Mais une sorcière, qu’était-ce ?
J’en étais là de mes réflexions quand je me suis sentie soulevée. Le vertige léger et doux qui s’est emparé de moi fut hélas de courte durée. Les ténèbres ont succédé à mon envol. La brutalité avec laquelle je me retrouvais dans un espace réduit, confiné, a provoqué un sentiment de révolte. Où étais-je ? J’ai pensé qu’il me fallait protester. Mais comment faisait-on ?
Je suis restée ainsi un temps indéfini. Et puis… et puis quelque chose a changé en moi. Une sensation étrange qui a pris corps dans ma tête. Cela ressemblait aux sons que j’avais perçus mais cette fois je les entendais en moi sans que le silence autour de moi soit rompu.
Dessin…crayon…couleurs… Que signifiait donc tout cela ?
Et soudain, la lumière à nouveau.
Le même vertige m’a saisi un court instant, les sons étaient de retour.
« Oh regarde ! Ton dessin est taché. »
Parlait-on de moi ? Je ne sais.
« Oui, c’est drôle, a dit le son fluté et léger. On peut lire des mots à l’envers sur le dessin. »
Dessin. Cette expression était revenue deux fois. On devait parler de moi. Mais n’étais-je pas Mijoty ? A moins que… A moins que Mijoty et dessin représentent deux manières de me nommer.
« Tu n’aurais pas du mettre ton dessin dans le cahier d’écriture avant que l’encre soit sèche, a poursuivi le premier son.
- ça ne fait rien ! Je vais lui gommer les cheveux et les mots et les refaire. »
J’ai senti un effleurement affectueux au sommet de mon crâne.
« Et puis tiens, je vais lui mettre un chapeau pointu et dans le dos un balai. Comme cela elle sera vraiment une sorcière. »
Mijoty…dessin…sorcière. Etais-je tout cela à la fois ?

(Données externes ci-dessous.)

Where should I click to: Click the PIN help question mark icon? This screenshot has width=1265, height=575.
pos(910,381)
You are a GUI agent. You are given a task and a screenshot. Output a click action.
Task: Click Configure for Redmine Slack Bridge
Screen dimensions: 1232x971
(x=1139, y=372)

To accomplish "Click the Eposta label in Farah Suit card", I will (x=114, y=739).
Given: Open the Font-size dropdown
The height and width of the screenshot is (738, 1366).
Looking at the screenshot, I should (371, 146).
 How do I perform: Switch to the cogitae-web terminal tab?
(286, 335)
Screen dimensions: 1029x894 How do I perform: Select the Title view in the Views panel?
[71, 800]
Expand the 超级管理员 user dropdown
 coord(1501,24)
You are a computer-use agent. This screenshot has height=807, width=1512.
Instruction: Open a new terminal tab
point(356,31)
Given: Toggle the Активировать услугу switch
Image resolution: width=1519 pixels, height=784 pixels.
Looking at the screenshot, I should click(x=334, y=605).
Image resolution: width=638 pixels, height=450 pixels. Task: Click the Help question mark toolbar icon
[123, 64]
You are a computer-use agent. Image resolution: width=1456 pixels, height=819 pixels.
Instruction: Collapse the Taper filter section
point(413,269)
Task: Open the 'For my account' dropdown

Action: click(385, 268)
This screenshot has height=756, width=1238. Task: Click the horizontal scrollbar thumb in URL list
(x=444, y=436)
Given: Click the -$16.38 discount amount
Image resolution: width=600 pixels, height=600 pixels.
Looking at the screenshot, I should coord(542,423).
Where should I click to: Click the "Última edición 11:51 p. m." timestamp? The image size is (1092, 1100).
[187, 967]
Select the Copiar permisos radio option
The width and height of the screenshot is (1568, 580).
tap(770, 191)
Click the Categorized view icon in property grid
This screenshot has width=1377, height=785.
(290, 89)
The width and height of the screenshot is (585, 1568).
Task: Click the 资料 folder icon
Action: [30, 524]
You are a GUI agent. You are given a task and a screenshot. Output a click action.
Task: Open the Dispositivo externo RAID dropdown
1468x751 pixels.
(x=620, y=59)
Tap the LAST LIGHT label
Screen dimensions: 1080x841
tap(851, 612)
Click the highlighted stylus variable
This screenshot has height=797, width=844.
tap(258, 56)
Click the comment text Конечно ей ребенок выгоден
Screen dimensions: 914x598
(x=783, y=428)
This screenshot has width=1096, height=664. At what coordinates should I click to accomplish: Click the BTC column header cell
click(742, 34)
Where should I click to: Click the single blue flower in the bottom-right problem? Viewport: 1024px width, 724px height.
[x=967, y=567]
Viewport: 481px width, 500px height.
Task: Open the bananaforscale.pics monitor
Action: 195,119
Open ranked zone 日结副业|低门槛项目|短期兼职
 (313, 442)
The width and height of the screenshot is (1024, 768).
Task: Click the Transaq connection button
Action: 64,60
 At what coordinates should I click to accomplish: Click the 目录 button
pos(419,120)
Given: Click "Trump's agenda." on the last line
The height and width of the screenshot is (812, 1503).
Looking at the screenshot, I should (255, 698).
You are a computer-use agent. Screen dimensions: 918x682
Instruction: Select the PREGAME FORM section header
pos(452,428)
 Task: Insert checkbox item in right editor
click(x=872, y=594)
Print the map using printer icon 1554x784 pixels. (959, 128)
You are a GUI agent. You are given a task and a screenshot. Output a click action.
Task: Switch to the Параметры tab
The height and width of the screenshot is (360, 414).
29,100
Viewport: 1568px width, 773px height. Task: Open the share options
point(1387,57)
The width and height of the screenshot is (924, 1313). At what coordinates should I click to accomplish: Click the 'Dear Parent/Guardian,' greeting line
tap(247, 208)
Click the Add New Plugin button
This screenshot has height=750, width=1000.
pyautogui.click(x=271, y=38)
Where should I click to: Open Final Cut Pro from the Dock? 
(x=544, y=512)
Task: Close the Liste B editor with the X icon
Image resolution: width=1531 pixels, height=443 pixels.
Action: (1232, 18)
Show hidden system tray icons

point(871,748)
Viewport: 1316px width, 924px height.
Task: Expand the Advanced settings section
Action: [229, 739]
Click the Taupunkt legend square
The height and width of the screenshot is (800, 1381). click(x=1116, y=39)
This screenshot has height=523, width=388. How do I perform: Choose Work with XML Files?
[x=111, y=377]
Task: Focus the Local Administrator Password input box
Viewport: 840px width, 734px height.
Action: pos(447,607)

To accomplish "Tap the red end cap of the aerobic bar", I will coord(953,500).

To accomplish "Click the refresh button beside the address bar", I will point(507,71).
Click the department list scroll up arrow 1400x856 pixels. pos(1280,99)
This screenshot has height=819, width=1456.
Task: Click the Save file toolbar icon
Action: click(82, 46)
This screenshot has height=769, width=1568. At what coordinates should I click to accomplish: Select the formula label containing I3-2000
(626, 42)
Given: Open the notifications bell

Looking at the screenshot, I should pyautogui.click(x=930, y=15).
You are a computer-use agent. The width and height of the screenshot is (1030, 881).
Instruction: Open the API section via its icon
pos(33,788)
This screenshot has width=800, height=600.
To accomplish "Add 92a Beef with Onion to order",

L’obscurité m’enserrait une fois encore. Mais je n’étais plus au même endroit. Ma tête se remit à bruire : il était une fois…un pays lointain…le loup…il s’envole à tire d’aile… et d’autres choses que je ne comprenais.
Plus tard j’ai compris que j’apprenais des mots qui servaient à désigner des choses et des idées.
Je me suis longtemps attardé sur le mot « table ». C’était sur elle que j’étais couchée le jour de mon premier souvenir. C’était un objet concret dont j’ai bientôt pu définir les contours, la taille, la couleur et la texture au fur et à mesure que de nouveaux mots venaient à moi. C’était aussi une idée car des tables j’en ai vu par la suite de différentes grandeurs et de différentes formes et pourtant le même nom les désignait.
D’autres mots encore ne définissaient que des idées ou des sentiments, des mots comme la fraternité ou l’amitié.
Je me suis paré de toutes ces découvertes, m’en faisant des colliers, des rubans que je disposais autour de ma robe et de mon chapeau. Je profitais de la nuit pour me préparer. Au matin, je provoquais souvent la surprise ou l’incompréhension.
« Pourquoi tu gribouilles tous ces mots sur ton dessin ? disait la voix grave et mélodieuse (le son s’appelait ainsi).
- Mais maman, ce n’est pas moi ! répondait la voix légère et flutée. »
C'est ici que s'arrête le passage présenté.